La frustración se adueñó de sus rostros al ver como se rompía y deslizaba de mis manos una enorme bolsa de basura, que dejaron esparcidos por la calle restos de caña de azúcar, cortesía de un puesto que hace poco había estado ahí.
Ya pasadas las 8 pm, las palabras que nos cruzábamos eran limitadas. Mis piernas se resentían más y mis compañeras maldecían mientras levantaban sus gorras que solo aumentaban su sensación de ahogo. La tenue luz del alumbrado público y la soledad de las calles se acentuaba a medida que avanzábamos esos pocos metros que tanto tiempo tomaban limpiar, y terminaban de figurar un ambiente que sólo se puede describir como depresivo. Al levantar la mirada, podía ver a los dueños de la ciudad nocturna buscando algo comestible, abriendo bolsas e investigando algunas cajas dejadas por locales de comida que hace poco habían cerrado. Al bajarla, veía como entre mis guantes se escurrían lentejas, junto a viscosos y pestilentes trozos de algo que con cierta duda identificaba como carne.

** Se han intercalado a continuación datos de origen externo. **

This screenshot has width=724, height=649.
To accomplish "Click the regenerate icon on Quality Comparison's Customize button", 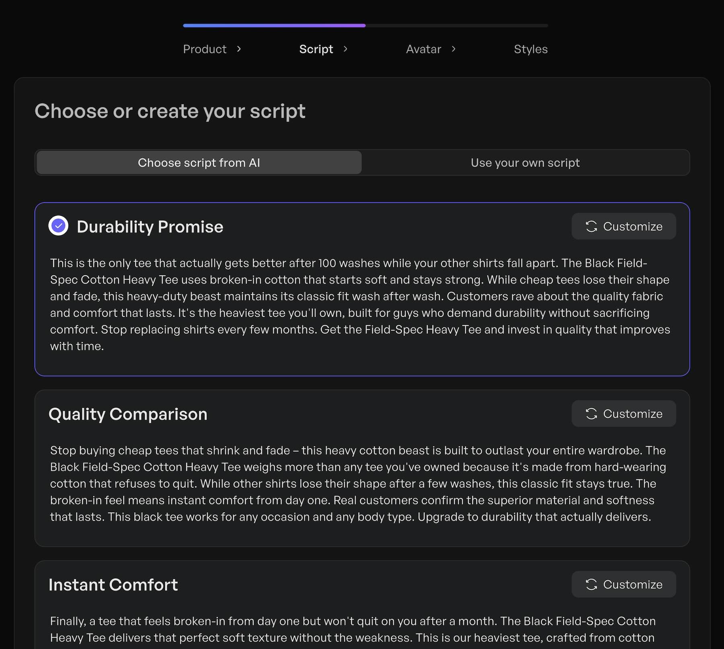I will point(591,413).
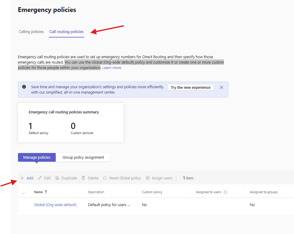294x234 pixels.
Task: Click the Description column header
Action: coord(96,192)
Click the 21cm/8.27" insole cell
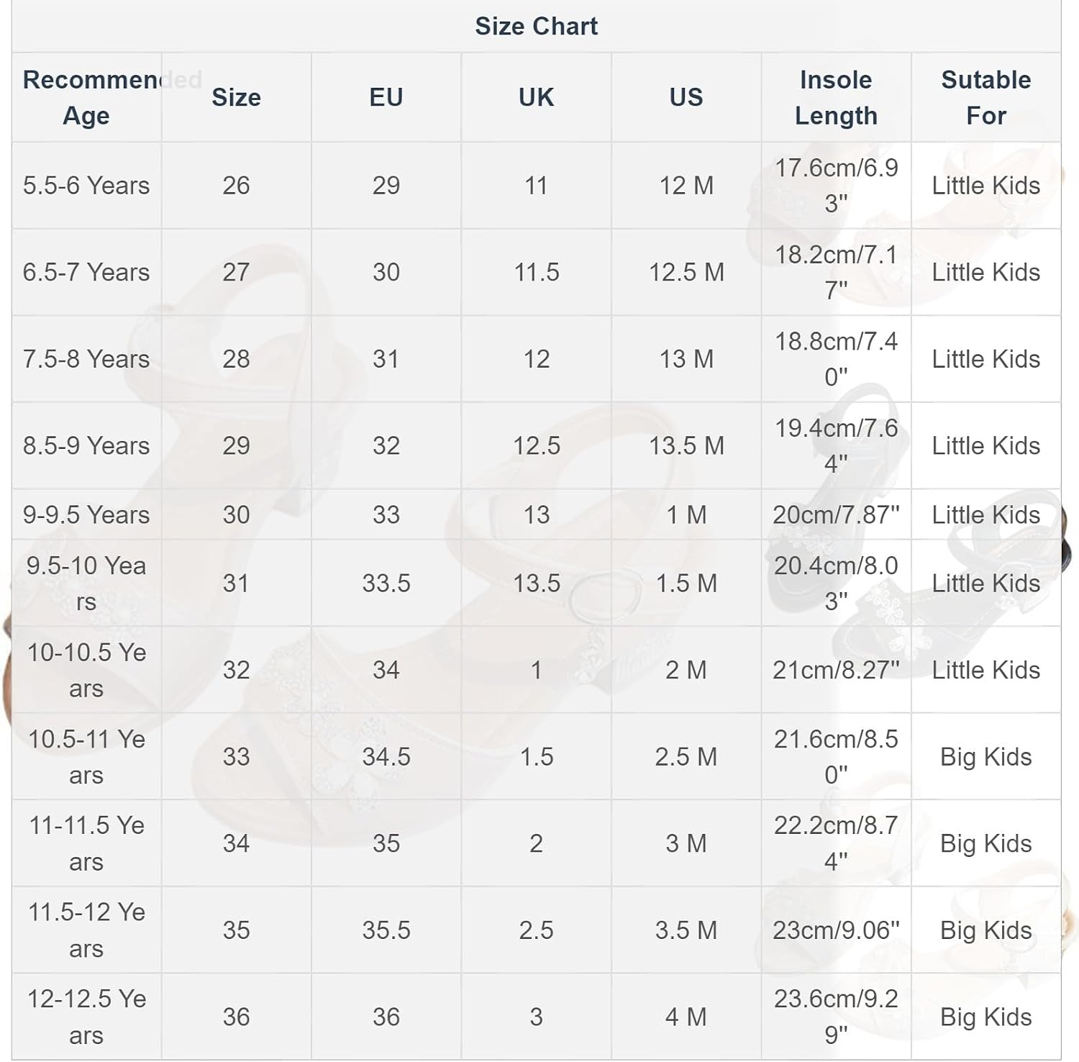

Día tras días, decenas de escobitas hunden sus manos en los desechos de una ciudad que los ignora. Por un instante, las calles estuvieron limpias. Mañana, no lo estarán, como si a nadie le importara vivir en medio de la botellas y vasos de plásticos, servilletas, papeles de dulces, pequeños recibos, sobrantes de comida. En la ciudad de la basura pronto amanecerá y el turno iniciará de nuevo.